WHAT THE TASK ASKS ▸
Please tally the lines of the records that contain "width" and send back only the total.

Collected data

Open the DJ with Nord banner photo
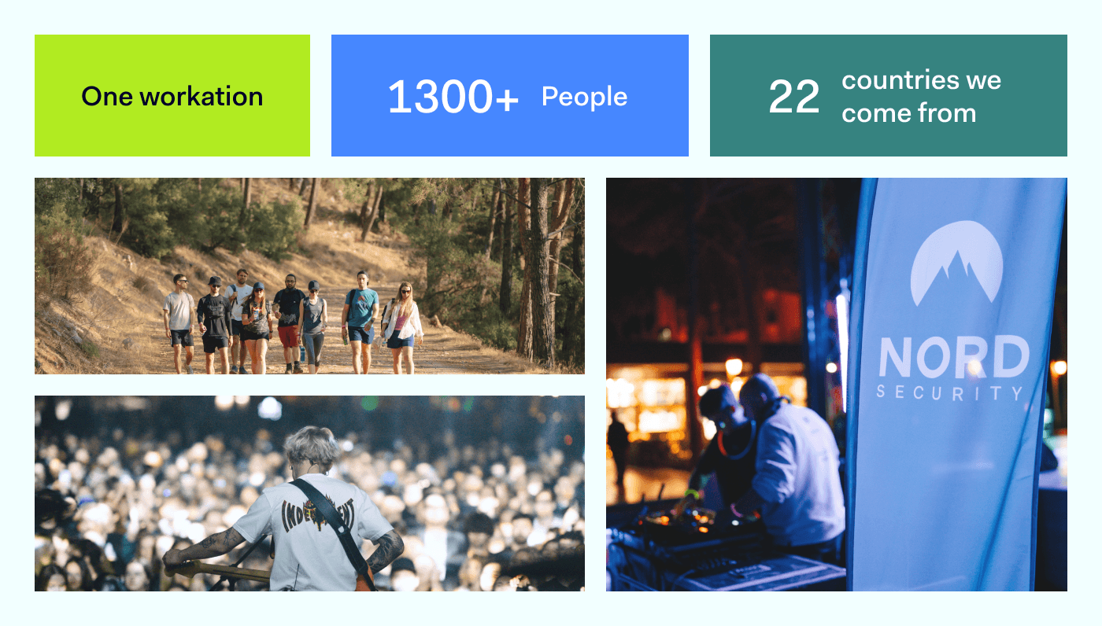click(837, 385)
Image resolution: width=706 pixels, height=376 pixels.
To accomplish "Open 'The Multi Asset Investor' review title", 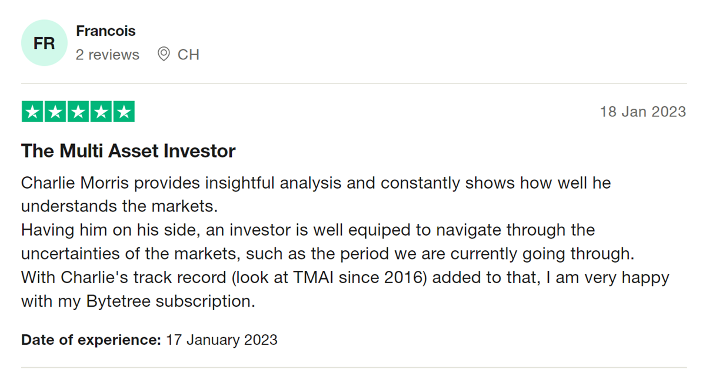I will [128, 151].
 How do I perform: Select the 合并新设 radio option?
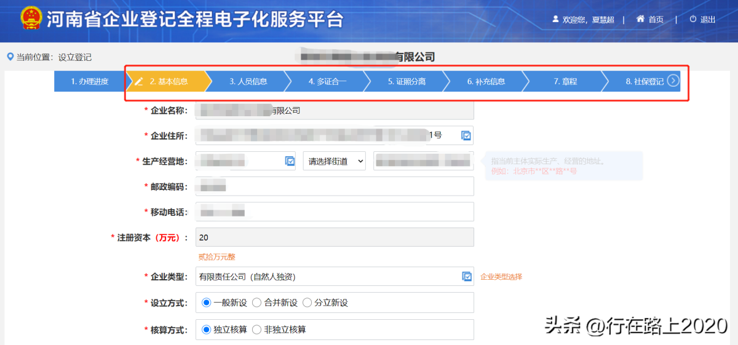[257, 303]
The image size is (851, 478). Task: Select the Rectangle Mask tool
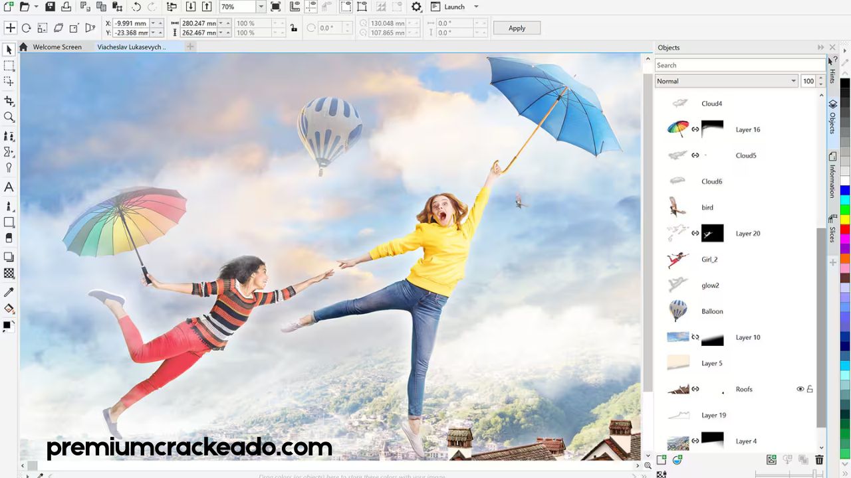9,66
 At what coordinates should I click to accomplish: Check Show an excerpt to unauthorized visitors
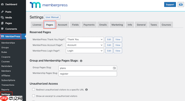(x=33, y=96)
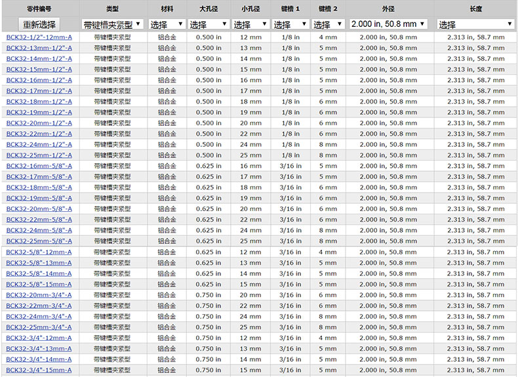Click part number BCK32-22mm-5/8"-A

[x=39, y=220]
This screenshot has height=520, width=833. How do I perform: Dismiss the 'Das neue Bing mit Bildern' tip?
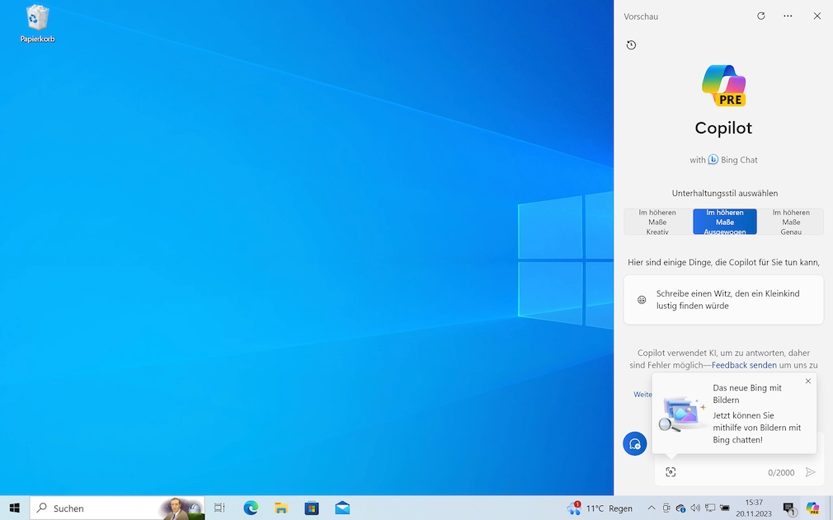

TASK OUTPUT ▸
2